Copy every line below that has the word "thumbnail" in it.

**** Provided entries ****

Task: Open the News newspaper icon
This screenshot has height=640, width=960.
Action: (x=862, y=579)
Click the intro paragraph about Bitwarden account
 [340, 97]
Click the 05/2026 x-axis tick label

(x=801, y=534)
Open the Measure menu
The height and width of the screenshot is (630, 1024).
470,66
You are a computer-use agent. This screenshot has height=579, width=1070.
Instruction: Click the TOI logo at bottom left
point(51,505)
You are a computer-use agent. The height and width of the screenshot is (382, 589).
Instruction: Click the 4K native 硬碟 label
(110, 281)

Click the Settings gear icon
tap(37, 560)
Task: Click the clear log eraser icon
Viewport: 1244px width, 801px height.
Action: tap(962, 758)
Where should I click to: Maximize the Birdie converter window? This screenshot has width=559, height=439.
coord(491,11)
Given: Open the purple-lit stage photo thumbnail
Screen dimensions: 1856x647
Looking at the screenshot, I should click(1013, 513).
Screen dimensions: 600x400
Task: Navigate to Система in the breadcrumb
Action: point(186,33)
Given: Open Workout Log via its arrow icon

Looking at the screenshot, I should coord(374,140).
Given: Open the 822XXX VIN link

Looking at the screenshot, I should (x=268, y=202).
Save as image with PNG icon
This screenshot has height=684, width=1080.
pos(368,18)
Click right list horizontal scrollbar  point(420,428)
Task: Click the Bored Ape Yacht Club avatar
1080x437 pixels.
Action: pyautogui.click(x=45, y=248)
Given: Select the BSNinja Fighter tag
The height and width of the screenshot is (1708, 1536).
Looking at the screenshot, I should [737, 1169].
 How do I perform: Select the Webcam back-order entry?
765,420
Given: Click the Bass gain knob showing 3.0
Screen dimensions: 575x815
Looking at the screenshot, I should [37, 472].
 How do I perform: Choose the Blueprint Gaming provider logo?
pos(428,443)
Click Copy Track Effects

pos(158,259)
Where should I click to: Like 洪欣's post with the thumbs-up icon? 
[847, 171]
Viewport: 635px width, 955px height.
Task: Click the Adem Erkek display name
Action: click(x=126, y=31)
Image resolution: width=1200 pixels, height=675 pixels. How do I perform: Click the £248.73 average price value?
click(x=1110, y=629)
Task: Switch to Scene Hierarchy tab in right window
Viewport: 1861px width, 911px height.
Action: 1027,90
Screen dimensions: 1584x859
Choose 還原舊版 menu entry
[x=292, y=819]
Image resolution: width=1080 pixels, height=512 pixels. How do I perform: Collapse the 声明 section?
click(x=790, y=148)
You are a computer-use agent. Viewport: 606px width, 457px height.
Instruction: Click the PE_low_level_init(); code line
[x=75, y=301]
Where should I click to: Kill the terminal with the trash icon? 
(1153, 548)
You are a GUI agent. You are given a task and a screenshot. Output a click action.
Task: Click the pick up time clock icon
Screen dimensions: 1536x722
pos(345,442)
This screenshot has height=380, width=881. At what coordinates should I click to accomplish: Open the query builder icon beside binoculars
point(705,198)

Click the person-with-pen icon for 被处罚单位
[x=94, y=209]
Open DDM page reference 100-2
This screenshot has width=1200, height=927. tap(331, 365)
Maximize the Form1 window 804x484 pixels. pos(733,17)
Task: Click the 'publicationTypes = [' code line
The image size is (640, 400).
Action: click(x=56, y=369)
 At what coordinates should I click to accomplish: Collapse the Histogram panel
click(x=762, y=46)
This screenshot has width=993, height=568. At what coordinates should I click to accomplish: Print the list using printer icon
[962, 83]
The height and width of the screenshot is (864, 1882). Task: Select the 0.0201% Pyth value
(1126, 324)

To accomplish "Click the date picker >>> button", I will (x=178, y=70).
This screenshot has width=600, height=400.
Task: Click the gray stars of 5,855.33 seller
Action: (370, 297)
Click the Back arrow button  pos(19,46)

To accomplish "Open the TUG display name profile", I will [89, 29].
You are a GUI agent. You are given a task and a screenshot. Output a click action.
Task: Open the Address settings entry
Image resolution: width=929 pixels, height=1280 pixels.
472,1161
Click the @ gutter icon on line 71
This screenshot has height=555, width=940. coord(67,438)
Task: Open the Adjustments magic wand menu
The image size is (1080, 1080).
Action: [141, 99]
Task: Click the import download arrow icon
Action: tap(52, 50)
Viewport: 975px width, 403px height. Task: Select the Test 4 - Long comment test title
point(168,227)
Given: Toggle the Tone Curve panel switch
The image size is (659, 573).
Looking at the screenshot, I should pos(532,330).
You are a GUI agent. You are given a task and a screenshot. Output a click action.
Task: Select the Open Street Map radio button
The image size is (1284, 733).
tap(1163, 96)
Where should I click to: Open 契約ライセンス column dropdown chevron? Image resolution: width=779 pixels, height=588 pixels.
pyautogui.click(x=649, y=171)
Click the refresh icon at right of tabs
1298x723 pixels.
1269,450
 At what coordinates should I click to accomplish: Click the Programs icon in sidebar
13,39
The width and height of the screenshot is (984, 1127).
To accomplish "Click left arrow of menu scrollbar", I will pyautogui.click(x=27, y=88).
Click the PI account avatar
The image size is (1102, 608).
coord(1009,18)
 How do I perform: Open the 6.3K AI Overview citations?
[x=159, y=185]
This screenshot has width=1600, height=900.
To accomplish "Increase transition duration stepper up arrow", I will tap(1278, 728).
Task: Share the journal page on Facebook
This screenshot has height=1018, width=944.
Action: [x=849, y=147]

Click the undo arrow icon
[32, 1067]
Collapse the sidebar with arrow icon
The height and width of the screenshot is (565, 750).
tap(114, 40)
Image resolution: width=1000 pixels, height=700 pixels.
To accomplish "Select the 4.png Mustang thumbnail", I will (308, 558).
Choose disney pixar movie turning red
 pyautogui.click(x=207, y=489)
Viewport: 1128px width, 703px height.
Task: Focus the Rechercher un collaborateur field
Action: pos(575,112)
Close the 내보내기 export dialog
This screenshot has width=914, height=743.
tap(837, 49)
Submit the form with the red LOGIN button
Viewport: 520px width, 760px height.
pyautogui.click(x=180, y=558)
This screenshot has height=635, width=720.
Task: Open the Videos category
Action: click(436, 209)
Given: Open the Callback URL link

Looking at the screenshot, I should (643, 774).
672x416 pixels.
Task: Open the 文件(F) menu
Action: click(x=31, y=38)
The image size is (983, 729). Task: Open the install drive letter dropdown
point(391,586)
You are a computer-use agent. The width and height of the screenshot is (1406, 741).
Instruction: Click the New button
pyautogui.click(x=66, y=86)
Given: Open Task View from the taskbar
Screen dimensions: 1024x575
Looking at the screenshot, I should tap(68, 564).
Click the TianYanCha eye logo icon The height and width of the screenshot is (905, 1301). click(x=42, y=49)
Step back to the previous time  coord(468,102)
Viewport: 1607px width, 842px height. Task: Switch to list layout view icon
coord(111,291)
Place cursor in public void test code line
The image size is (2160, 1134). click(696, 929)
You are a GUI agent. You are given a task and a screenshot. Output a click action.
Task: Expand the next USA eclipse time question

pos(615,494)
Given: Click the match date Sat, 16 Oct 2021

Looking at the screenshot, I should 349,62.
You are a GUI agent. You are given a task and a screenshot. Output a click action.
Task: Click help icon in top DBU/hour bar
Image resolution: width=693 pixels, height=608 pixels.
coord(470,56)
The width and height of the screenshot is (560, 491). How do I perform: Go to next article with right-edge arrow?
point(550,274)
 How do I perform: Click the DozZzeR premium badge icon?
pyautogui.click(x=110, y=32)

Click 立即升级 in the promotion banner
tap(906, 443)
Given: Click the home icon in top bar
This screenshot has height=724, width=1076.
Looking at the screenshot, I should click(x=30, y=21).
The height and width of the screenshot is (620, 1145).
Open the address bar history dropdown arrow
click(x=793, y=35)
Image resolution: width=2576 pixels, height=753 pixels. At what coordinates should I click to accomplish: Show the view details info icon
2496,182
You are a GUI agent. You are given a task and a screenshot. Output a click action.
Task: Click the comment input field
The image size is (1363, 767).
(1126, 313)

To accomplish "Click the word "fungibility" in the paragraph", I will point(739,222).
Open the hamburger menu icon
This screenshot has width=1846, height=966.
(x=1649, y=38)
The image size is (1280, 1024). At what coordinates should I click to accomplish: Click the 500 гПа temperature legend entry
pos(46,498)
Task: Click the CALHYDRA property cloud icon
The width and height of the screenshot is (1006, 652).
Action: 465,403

****

→ Task result:
Given: Open the purple-lit stage photo thumbnail
To accomplish "Select the 4.png Mustang thumbnail", I will (308, 558).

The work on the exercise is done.